Time for a new approach to the EU
Mats Persson 1:25pm
All eyes are on the spending review, but yesterday another potentially huge challenge
landed in the Coalition’s in-tray: the prospect of a new EU treaty.
In the small town of Deauville in Lower Normandy, French President Nicolas Sarkozy and German Chancellor Angela Merkel struck another of those ‘Franco-German compromises’ that tend to
set the EU agenda, and have too often left the UK on the back foot. Yesterday’s compromise will see Sarkozy backing German calls for a new EU Treaty to introduce new a mechanism that
would enable countries within the euro area, such as Greece, to default.
And Merkel means business. Under the current eurozone bail-out packages, German taxpayers are
potentially liable for €120 billion in loans to foreign governments over which Germany has very little power. This is a huge amount, which tops the Coalition’s entire spending
review.
Leaving the technical details aside, an ‘orderly default procedure’ for the eurozone would not only transfer some of the risk from German taxpayers to the investors and banks that lent money to
struggling governments. It would also give Germany much greater control over how the eurozone is run.
As painful as EU Treaty negotiations are – particularly for the EU elite who have to deal with those terrible referenda – you can see why Merkel would rather face grumpy EU leaders than
explain to her taxpayers why she continuously has to write blank cheques to bail out foreign governments she has very little sway over.
So where does this leave the UK?
History suggests that Britain will react to the prospect of a new EU treaty in one of two ways.
Option 1: the UK says it will categorically veto any Treaty change which impacts on Britain. It takes itself out of the game (via an opt-out for example) and loses its leverage to
shape the future of the EU.
Option 2: the UK says it will not accept a Treaty which transfers powers from Britain to Brussels, but then loses in negotiations and signs up to a treaty which does just that. It
tells the British electorate that it was all only a tidying up exercise anyway and no referendum is needed.
Neither of these approaches has worked particularly well in the past. So, why not do things differently this time?
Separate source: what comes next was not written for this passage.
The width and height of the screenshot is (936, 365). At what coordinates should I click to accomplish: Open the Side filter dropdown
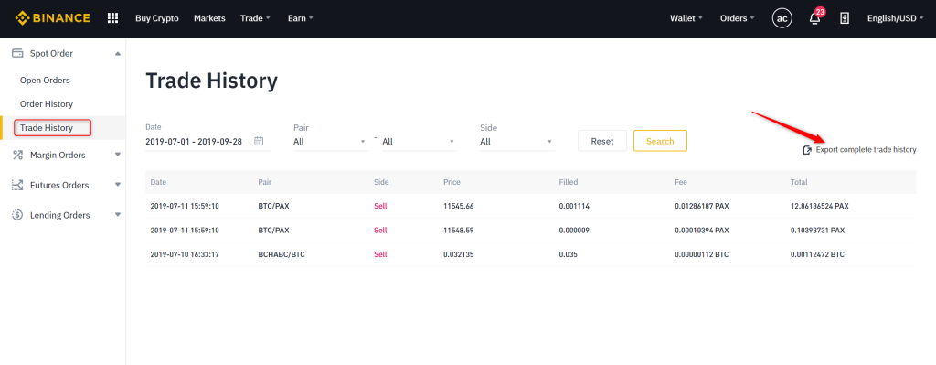(x=517, y=142)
Rather than instinctively reaching for the veto, David Cameron should back Merkel’s demands, in return for the repatriation of powers to the UK, along the lines of the original Tory election
manifesto. This package could then, possibly, be put to a public vote, and be turned into a genuine referendum on EU reform. The net effect of a new EU treaty would then be fewer powers for
Brussels and more for Westminster.
And backing Merkel’s push for an orderly default procedure wouldn’t only be for show – a chaotic default by a eurozone member, following a bailout, would be the worst of all
worlds, including for Britain. An orderly default procedure would place more of the risk where it belongs.
It certainly isn’t uncomplicated, but the coalition would be committing a huge error if it didn’t take the opportunity to show some much-needed assertiveness in Europe.
Mats Persson is research director of Open Europe.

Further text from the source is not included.